Un an après l'accident d'un car polonais: les familles des victimes toujours en deuil

GRENOBLE (AFP) — "J'espère que je vais pouvoir me sortir de cette angoisse et de ce deuil": Teresa Celjan, qui a survécu à l'accident d'un car de pélerins polonais il y a un an à Vizille (Isère), est revenue mardi sur les lieux de l'accident pour tourner la page.

Une stèle à la mémoire des 26 victimes de l'accident a été dévoilée dans l'après-midi à l'endroit où le car s'est écrasé, en bas de la rampe de Laffrey sur la RN85.

"Il n'y a pas un jour où je ne repense à tout ça", explique Mme Celjan, dont les propos sont traduits par une interprète. "Je viens revivre cet évènement autrement, en espérant que je vais guérir de tout ça, et rendre hommage à ceux qui ont perdu la vie ici", ajoute la sexagéaire, qui a été blessée au visage et à la jambe.

Les familles des victimes, originaires pour la plupart de Stargard Szczecinski, dans le nord-ouest de la Pologne, arrivées dans un avion de la présidence polonaise, ont marqué le premier anniversaire du drame par une messe dans la matinée en la cathédrale Notre Dame de Grenoble.
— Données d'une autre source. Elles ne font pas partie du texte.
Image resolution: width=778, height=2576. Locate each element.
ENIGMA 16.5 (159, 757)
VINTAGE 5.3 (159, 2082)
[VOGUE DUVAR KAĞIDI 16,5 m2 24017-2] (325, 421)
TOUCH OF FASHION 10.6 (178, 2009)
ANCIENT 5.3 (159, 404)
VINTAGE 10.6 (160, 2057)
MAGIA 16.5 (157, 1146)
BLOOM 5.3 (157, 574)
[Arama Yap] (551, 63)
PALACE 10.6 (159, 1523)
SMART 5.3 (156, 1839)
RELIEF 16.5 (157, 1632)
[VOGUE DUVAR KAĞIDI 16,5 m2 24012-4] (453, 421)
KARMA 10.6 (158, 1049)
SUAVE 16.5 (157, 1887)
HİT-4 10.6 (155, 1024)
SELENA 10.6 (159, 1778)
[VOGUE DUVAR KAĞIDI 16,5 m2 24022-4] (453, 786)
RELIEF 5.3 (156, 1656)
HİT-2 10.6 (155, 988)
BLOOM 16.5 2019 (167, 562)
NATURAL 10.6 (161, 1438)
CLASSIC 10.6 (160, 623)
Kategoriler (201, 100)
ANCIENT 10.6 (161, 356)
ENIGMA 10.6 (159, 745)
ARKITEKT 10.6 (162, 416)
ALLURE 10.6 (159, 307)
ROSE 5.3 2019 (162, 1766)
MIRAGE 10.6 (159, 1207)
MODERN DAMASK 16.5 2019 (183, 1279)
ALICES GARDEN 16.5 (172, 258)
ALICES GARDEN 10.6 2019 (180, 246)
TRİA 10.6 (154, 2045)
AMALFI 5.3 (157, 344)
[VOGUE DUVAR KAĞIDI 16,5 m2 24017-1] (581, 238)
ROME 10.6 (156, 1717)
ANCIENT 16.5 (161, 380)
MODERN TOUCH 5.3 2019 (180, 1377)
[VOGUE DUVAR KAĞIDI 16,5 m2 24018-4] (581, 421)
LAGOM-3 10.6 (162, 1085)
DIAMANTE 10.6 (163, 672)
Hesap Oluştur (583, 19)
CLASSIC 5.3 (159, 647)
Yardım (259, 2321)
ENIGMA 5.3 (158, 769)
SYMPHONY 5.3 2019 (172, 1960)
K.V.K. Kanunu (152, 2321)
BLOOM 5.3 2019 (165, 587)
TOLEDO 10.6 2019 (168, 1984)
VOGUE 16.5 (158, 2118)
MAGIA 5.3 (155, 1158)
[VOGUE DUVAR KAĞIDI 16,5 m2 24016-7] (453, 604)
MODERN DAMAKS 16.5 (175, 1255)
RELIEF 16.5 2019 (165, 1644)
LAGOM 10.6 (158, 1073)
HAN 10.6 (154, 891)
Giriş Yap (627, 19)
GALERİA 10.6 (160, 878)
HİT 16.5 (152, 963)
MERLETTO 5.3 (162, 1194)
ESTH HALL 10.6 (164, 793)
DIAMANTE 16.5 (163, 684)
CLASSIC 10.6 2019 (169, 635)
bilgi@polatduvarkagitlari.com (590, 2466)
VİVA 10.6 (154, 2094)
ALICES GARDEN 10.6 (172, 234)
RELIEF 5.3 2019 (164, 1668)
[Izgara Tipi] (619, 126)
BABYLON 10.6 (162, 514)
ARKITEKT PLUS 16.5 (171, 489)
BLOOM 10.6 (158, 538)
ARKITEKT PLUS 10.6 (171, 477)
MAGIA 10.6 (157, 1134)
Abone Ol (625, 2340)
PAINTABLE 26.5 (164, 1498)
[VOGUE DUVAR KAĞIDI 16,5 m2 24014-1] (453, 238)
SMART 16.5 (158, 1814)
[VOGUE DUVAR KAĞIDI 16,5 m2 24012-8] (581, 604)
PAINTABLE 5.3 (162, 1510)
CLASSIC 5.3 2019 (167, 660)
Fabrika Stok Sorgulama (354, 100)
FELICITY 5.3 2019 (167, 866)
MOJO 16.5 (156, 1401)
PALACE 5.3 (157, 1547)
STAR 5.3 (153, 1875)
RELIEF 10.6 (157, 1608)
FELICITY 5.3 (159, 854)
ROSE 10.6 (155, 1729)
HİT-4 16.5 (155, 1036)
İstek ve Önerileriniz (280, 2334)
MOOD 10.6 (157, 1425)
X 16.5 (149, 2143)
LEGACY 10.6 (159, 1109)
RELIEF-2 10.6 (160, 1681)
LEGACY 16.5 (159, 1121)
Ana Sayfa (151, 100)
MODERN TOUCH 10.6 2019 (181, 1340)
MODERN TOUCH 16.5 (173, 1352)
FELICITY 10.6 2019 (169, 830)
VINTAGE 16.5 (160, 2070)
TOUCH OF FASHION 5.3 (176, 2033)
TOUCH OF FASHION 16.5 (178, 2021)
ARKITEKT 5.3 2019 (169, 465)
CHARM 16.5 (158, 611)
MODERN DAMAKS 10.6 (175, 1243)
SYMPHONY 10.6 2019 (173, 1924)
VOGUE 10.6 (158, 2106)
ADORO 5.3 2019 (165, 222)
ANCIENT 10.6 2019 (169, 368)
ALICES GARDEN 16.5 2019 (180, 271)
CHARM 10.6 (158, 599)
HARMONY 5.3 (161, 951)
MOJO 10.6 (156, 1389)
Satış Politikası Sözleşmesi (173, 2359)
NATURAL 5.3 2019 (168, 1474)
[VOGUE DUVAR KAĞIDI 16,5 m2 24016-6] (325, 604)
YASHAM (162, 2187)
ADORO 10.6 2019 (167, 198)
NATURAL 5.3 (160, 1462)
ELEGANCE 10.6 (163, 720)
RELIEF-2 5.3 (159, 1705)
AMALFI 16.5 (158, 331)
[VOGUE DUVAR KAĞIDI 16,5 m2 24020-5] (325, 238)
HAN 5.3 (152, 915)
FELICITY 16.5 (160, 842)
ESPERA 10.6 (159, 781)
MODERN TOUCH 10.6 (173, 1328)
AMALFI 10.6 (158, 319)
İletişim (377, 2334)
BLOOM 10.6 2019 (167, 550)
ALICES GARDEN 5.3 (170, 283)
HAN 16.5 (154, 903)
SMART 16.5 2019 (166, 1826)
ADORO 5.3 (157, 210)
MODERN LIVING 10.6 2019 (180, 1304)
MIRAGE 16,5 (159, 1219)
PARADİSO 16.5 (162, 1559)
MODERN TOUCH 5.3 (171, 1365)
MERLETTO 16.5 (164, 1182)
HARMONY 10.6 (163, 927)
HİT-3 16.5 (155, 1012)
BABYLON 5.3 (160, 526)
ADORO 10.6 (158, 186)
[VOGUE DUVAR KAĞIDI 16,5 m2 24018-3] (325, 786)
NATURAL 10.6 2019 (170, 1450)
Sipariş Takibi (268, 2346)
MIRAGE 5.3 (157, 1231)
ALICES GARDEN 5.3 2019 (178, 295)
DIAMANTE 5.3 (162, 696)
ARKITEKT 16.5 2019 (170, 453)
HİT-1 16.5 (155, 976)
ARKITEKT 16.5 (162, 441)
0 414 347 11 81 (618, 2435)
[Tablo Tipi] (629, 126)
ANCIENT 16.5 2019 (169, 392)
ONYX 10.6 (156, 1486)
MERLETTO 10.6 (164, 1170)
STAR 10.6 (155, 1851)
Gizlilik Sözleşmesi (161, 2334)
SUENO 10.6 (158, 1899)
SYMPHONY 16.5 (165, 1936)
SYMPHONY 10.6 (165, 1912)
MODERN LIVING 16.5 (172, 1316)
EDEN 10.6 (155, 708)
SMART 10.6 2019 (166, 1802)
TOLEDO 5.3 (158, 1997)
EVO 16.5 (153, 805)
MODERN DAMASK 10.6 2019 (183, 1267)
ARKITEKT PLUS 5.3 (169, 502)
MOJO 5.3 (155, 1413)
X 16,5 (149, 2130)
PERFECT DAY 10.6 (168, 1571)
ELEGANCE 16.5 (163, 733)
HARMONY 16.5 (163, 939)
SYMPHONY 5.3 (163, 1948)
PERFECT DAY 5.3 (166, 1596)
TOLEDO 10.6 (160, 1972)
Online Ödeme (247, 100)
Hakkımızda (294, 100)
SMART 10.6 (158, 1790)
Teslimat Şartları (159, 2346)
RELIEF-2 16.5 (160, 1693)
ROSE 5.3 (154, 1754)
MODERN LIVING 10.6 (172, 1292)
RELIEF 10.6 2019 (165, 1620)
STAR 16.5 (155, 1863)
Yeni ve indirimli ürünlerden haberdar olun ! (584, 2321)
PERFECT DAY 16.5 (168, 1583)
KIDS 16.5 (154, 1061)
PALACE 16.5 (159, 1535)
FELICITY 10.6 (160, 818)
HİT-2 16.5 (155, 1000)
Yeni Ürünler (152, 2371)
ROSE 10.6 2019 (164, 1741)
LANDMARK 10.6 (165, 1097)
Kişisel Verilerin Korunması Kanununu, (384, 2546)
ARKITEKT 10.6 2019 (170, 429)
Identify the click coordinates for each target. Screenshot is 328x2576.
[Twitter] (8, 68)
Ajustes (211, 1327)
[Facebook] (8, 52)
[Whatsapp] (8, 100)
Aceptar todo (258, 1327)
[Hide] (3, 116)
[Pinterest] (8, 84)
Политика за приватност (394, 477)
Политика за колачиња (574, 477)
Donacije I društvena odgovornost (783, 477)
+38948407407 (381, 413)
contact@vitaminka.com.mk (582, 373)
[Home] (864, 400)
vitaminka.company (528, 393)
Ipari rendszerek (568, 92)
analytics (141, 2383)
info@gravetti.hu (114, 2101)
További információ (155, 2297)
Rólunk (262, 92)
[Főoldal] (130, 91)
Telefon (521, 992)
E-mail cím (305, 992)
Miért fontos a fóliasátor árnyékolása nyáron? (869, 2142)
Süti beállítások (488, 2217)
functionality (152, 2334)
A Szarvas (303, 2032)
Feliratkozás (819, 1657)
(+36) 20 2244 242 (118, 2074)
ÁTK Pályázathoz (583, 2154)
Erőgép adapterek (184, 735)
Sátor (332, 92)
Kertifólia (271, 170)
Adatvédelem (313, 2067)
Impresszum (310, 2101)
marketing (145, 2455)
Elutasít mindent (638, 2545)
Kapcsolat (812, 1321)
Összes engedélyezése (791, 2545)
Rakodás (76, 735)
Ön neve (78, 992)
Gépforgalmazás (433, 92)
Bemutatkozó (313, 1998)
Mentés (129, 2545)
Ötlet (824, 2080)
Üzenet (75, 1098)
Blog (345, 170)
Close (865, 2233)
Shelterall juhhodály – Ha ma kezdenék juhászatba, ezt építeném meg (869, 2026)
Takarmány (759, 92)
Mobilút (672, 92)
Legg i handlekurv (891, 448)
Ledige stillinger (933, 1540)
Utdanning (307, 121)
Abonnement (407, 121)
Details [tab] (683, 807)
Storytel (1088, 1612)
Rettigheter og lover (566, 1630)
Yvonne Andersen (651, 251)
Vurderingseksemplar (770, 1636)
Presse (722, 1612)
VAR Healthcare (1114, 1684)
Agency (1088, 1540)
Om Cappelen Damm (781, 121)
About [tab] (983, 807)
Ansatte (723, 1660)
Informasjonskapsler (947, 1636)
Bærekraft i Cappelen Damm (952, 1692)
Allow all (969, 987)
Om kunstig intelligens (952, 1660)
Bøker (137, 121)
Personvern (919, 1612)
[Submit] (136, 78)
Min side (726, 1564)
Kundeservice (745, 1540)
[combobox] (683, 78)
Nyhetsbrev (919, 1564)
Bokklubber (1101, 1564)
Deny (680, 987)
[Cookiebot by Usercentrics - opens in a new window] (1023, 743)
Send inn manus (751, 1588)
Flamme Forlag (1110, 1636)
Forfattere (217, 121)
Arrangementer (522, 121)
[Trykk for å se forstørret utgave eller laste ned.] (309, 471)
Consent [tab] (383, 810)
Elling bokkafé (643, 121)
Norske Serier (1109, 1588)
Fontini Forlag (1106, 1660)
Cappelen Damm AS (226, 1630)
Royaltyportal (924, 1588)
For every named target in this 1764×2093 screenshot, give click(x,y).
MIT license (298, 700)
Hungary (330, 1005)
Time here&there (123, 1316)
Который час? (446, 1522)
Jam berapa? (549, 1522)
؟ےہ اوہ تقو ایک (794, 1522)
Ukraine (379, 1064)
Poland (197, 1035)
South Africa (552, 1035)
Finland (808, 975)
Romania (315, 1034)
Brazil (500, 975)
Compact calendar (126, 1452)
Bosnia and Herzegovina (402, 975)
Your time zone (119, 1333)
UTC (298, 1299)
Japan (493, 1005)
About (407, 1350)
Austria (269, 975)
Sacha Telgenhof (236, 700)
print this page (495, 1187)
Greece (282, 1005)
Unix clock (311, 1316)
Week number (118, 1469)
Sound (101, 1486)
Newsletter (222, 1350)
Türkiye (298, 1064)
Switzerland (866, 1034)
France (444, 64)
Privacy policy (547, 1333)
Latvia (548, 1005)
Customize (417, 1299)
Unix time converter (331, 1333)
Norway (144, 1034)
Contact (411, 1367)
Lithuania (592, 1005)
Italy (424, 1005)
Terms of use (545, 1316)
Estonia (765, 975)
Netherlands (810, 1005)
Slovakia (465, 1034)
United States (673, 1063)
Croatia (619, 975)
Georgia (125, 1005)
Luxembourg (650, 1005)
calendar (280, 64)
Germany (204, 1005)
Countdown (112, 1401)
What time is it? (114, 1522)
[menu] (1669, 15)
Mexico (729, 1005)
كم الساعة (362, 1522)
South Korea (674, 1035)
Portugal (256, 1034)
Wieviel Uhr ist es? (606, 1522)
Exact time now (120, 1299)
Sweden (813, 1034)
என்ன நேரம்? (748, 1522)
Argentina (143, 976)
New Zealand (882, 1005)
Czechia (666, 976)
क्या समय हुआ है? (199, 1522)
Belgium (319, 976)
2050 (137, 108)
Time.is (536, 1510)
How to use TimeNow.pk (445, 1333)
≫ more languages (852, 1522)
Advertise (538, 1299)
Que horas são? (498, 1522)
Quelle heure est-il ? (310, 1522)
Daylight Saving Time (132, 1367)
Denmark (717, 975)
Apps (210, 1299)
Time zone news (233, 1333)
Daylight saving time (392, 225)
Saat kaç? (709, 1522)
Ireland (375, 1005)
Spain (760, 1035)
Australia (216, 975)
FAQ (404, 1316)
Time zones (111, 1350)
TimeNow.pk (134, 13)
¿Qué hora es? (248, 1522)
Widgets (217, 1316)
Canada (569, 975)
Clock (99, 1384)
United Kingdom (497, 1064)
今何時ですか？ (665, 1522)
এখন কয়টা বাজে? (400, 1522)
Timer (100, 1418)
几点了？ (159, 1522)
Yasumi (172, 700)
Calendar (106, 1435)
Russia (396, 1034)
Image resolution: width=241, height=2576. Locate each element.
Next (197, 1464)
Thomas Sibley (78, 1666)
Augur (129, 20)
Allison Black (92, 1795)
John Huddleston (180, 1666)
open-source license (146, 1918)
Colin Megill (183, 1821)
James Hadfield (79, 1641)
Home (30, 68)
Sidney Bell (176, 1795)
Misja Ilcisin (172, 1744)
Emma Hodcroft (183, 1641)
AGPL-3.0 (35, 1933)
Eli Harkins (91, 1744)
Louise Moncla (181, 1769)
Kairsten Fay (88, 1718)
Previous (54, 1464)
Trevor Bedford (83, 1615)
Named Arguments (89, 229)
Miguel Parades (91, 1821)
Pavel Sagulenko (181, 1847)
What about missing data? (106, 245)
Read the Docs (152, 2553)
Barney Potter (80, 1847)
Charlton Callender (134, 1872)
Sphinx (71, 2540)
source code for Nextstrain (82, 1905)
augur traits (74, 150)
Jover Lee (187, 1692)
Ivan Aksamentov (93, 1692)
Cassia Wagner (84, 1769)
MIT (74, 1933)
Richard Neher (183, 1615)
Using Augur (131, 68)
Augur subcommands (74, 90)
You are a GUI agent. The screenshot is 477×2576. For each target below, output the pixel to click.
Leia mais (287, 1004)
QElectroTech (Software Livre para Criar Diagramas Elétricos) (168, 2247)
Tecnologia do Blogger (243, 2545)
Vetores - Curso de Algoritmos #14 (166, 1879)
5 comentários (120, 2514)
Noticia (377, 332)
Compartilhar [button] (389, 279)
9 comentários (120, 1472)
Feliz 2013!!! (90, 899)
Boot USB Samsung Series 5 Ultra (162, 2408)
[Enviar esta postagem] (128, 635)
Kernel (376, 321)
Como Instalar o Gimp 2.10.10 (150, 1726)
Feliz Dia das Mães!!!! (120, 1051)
"Je suis venue dire au revoir à mon fils, qui était parti en pélerinage et que je n'ai jamais revu", indique Malgorzata Redes, qui était déjà venue à Grenoble l'an dernier pour récupérer le corps de son fils Przemyslaw Redes, un prêtre de 32 ans.

"C'est très douloureux, mais je me sens plus légère aujourd'hui, grâce au travail fait avec les autres familles de victimes, que nous retrouvons tous les mois", explique-t-elle.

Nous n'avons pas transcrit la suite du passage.